Data excerpts

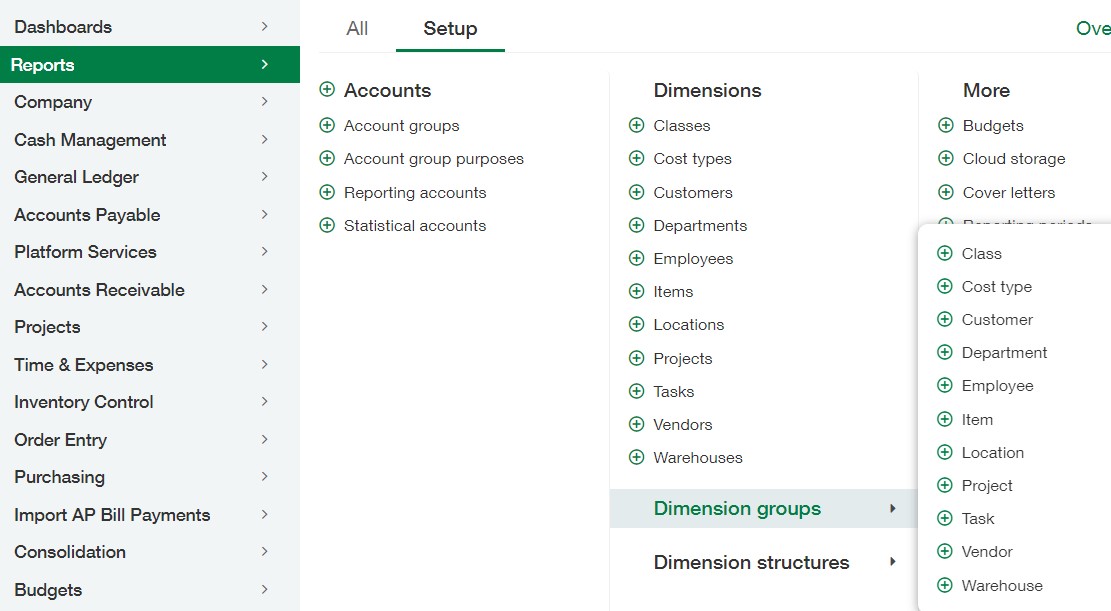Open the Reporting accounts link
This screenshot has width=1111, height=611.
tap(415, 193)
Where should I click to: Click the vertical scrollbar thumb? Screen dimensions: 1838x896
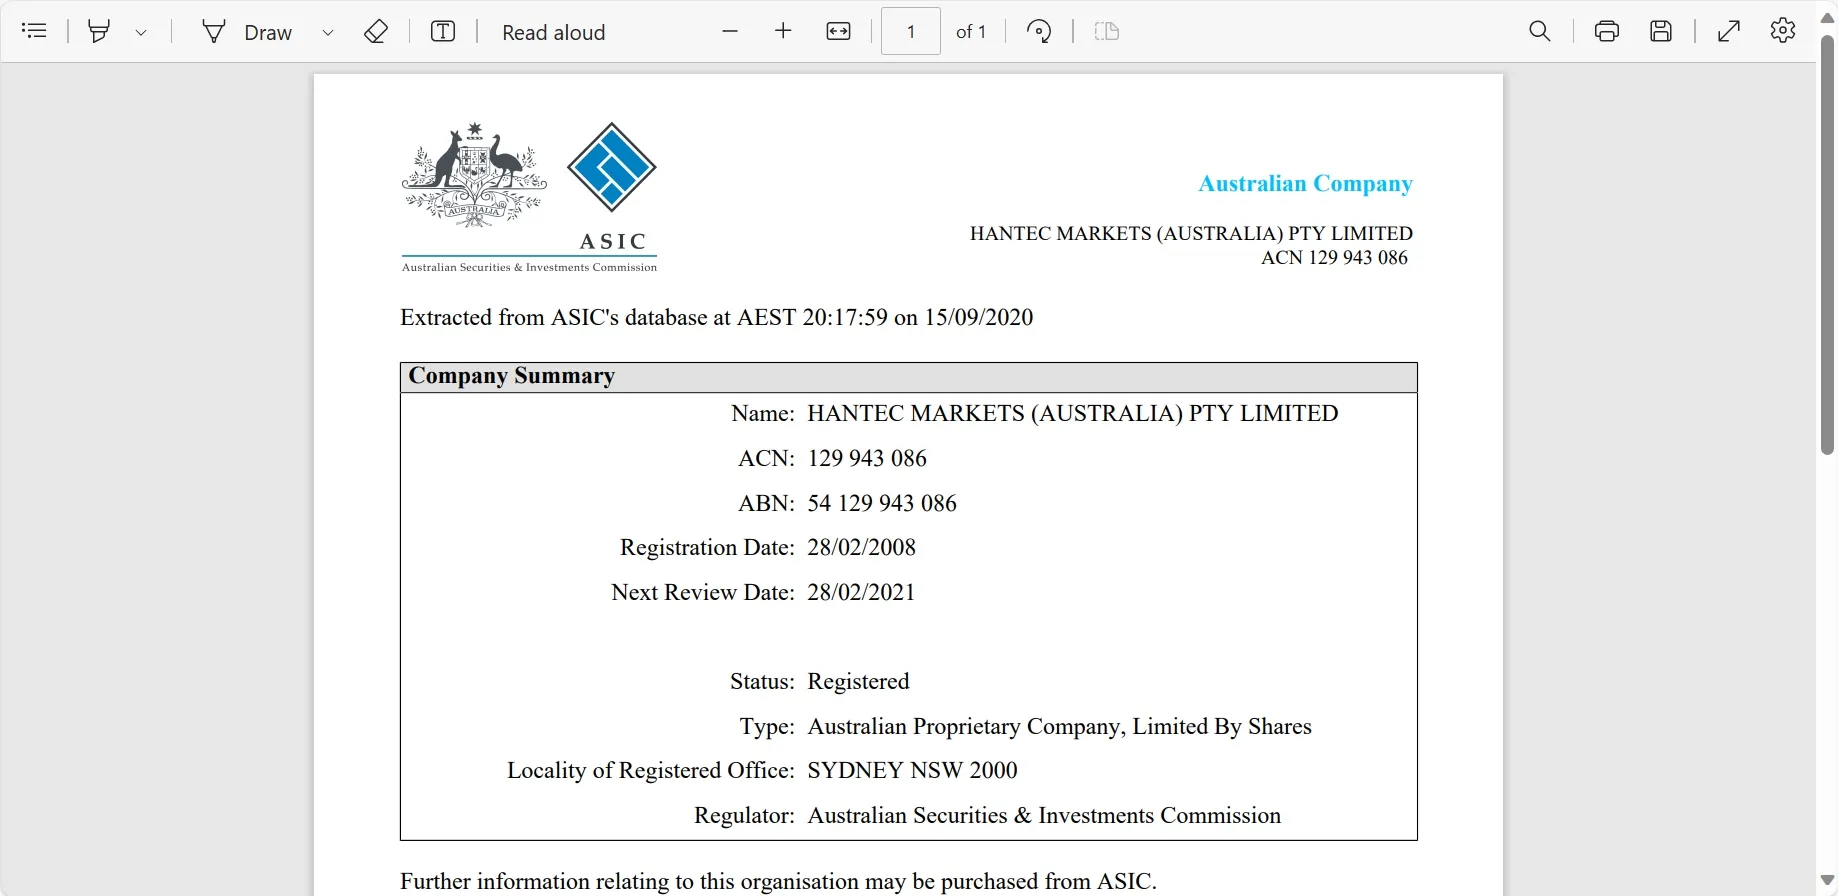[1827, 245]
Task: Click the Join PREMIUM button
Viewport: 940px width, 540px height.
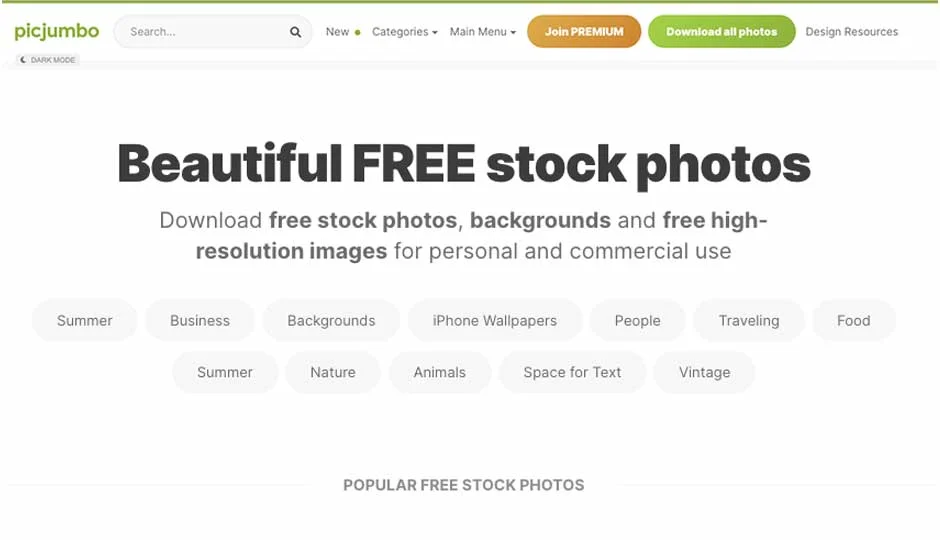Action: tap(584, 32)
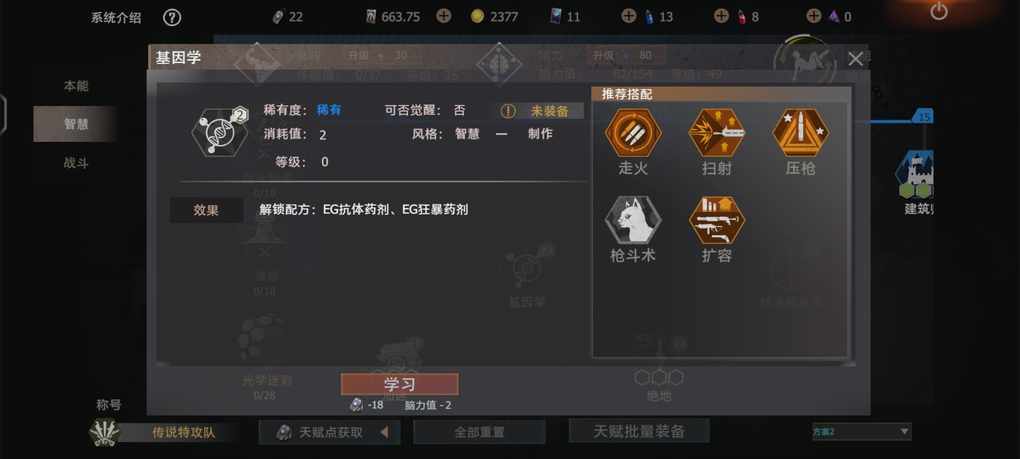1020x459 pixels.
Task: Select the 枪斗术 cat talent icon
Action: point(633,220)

WHAT IS BEING ASKED: Give again, word for word, the lines above from the one with "Where should I" through the final line of the data, both ends included. Do not copy any picture.

OUTPUT BELOW:
Where should I click to: Click the vertical scrollbar thumb? Screen dimensions: 1838x896
[1827, 245]
Task: Click the Join PREMIUM button
Viewport: 940px width, 540px height.
Action: tap(584, 32)
1020x459 pixels.
Task: Select the 枪斗术 cat talent icon
Action: point(633,220)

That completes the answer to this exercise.